[Items from a dataset]
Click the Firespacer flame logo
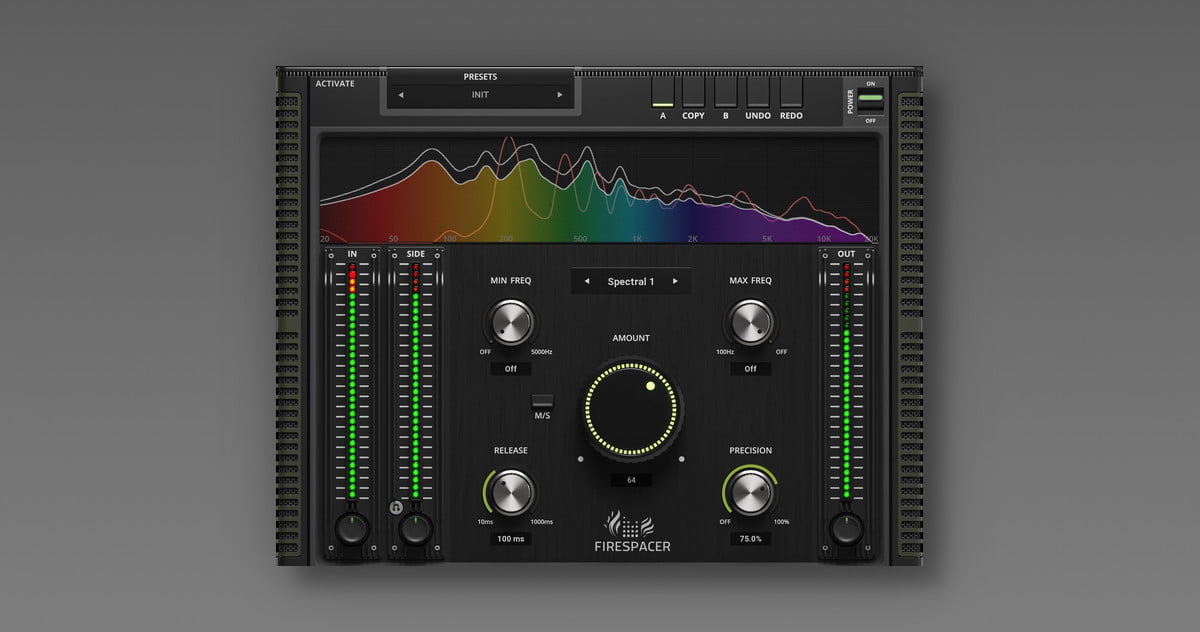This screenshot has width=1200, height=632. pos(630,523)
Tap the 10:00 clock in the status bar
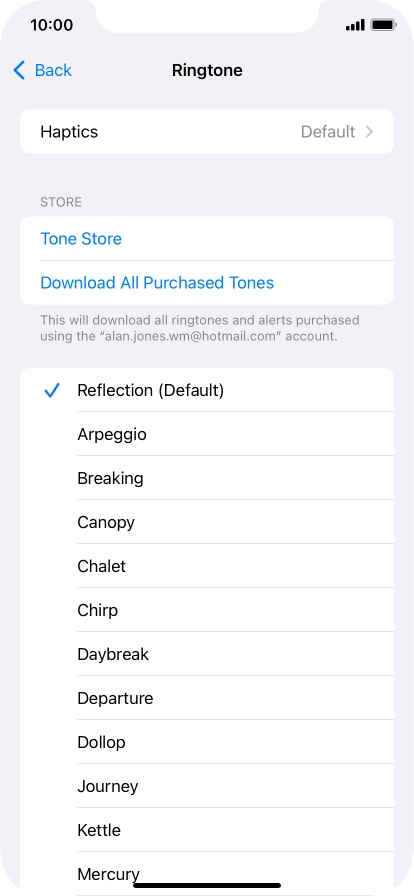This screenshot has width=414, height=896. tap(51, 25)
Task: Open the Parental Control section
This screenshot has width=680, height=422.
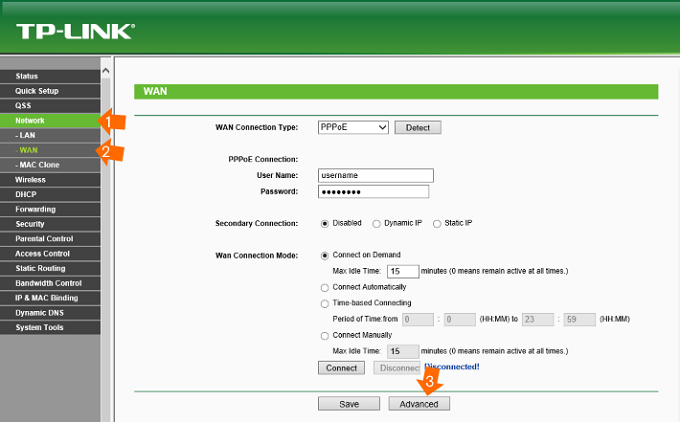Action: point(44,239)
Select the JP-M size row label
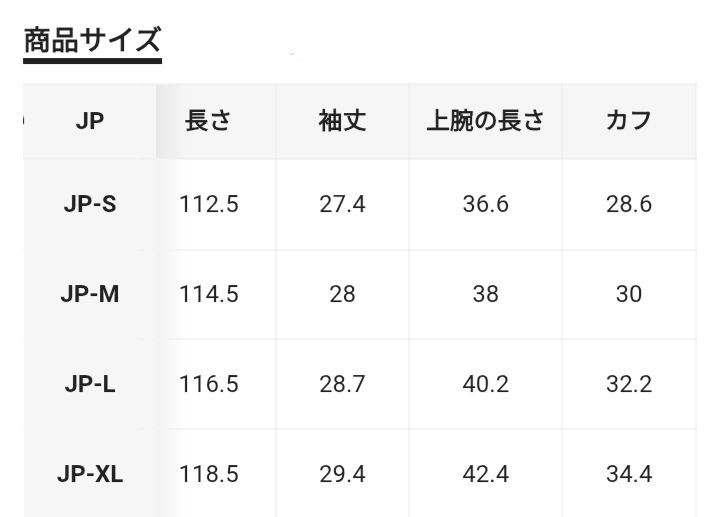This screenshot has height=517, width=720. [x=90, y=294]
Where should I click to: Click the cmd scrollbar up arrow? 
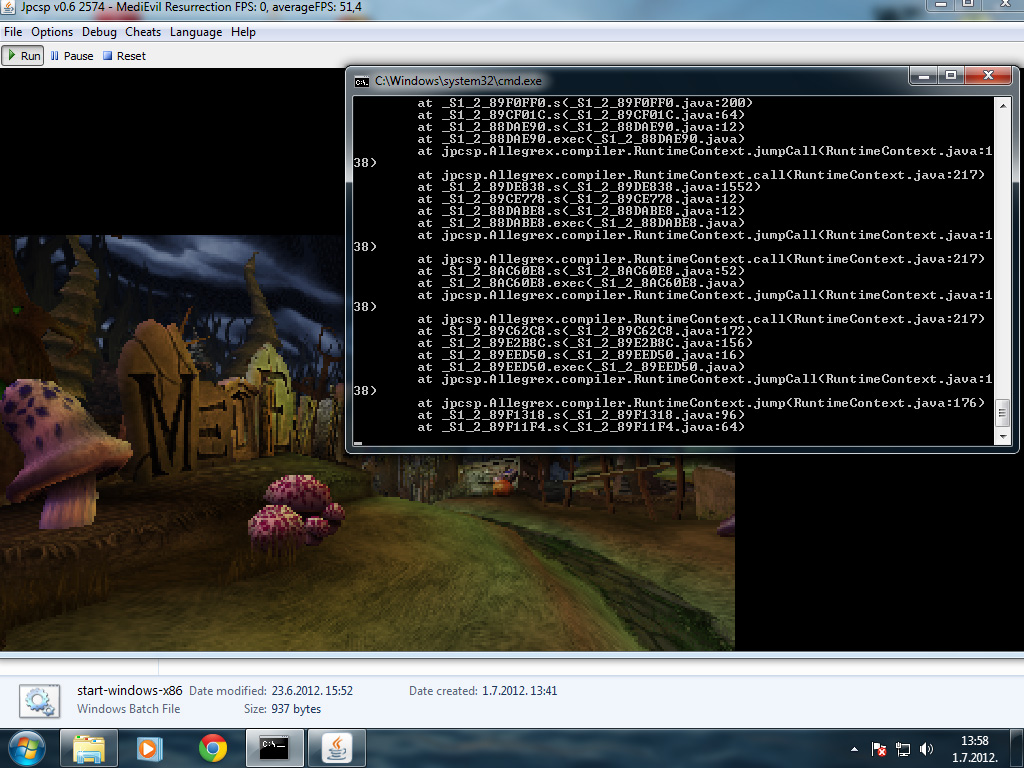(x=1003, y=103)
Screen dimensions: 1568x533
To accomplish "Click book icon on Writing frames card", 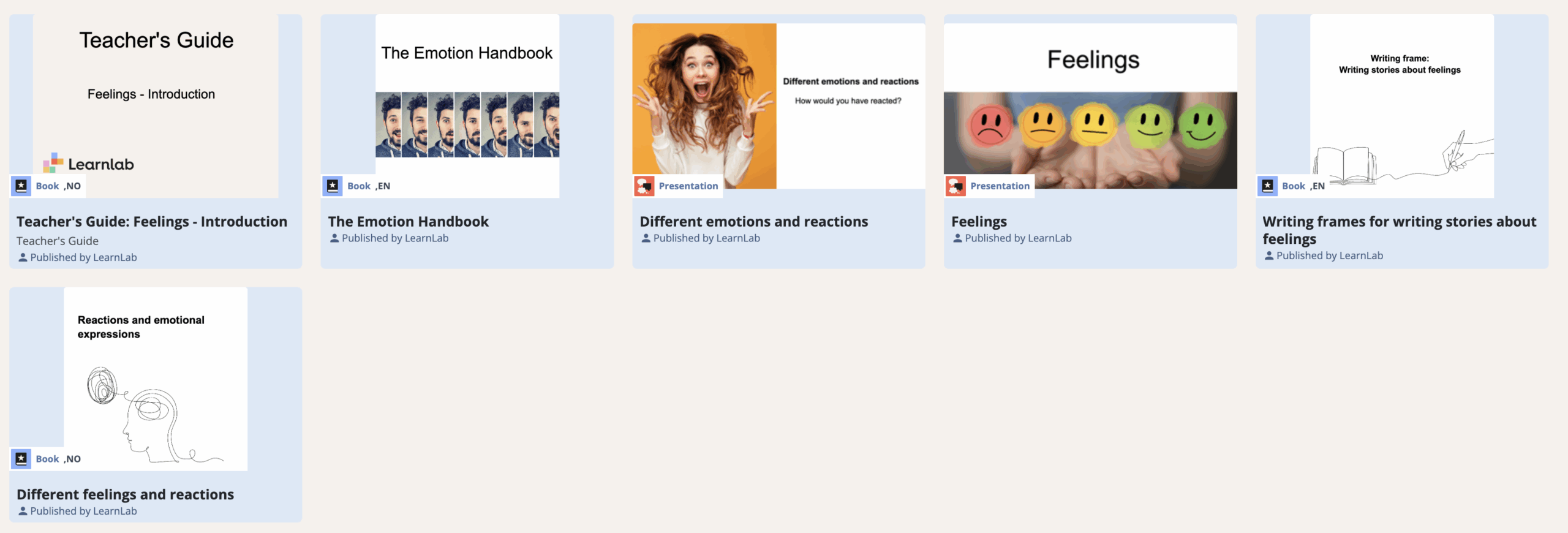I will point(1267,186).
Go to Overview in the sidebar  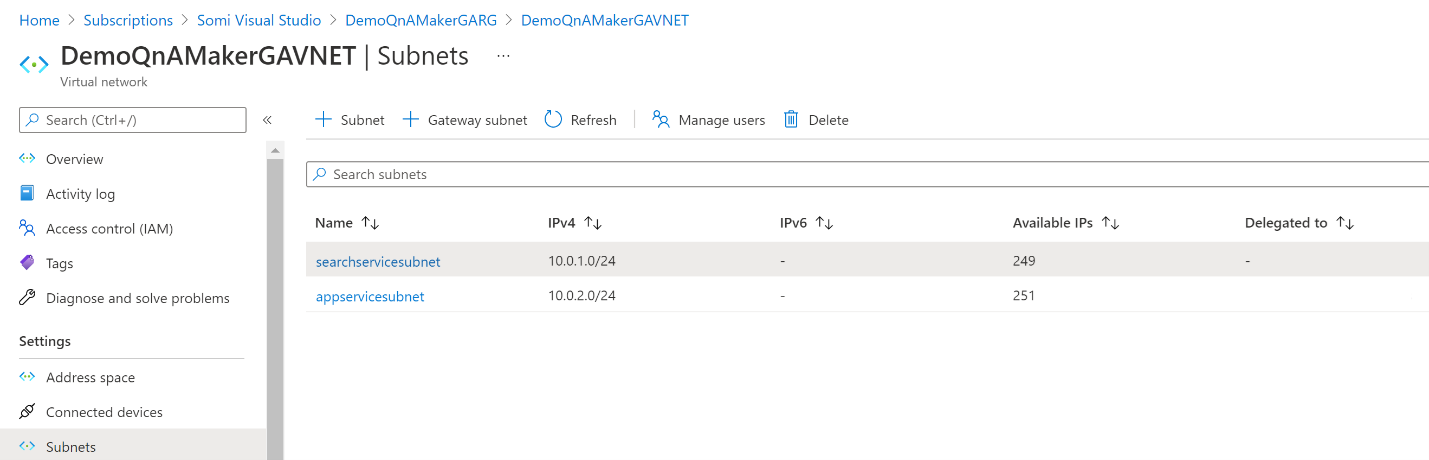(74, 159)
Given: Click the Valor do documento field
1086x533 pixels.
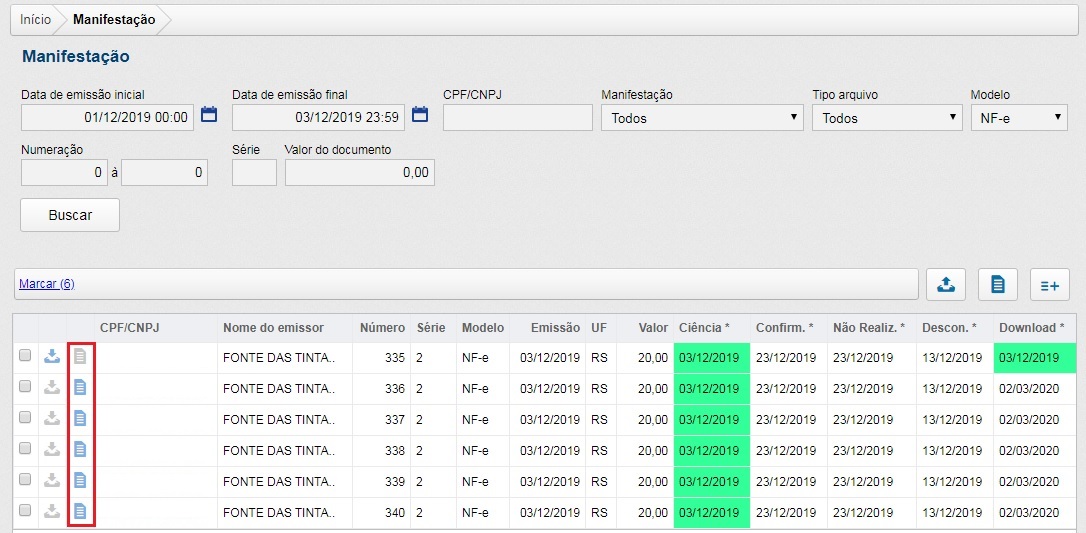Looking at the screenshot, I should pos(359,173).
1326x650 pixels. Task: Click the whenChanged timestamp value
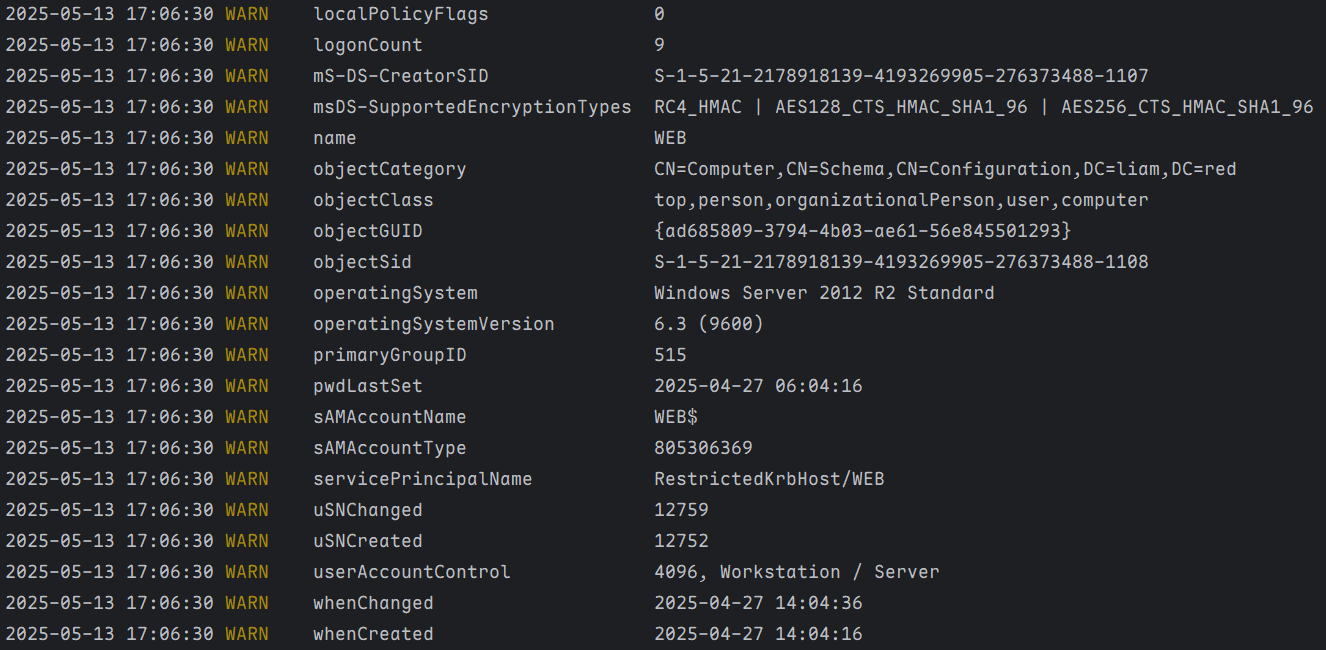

Goal of the exercise:
Examine the entries and report how many of their lines contain the string "Task", giving no more than the number.

Response:
2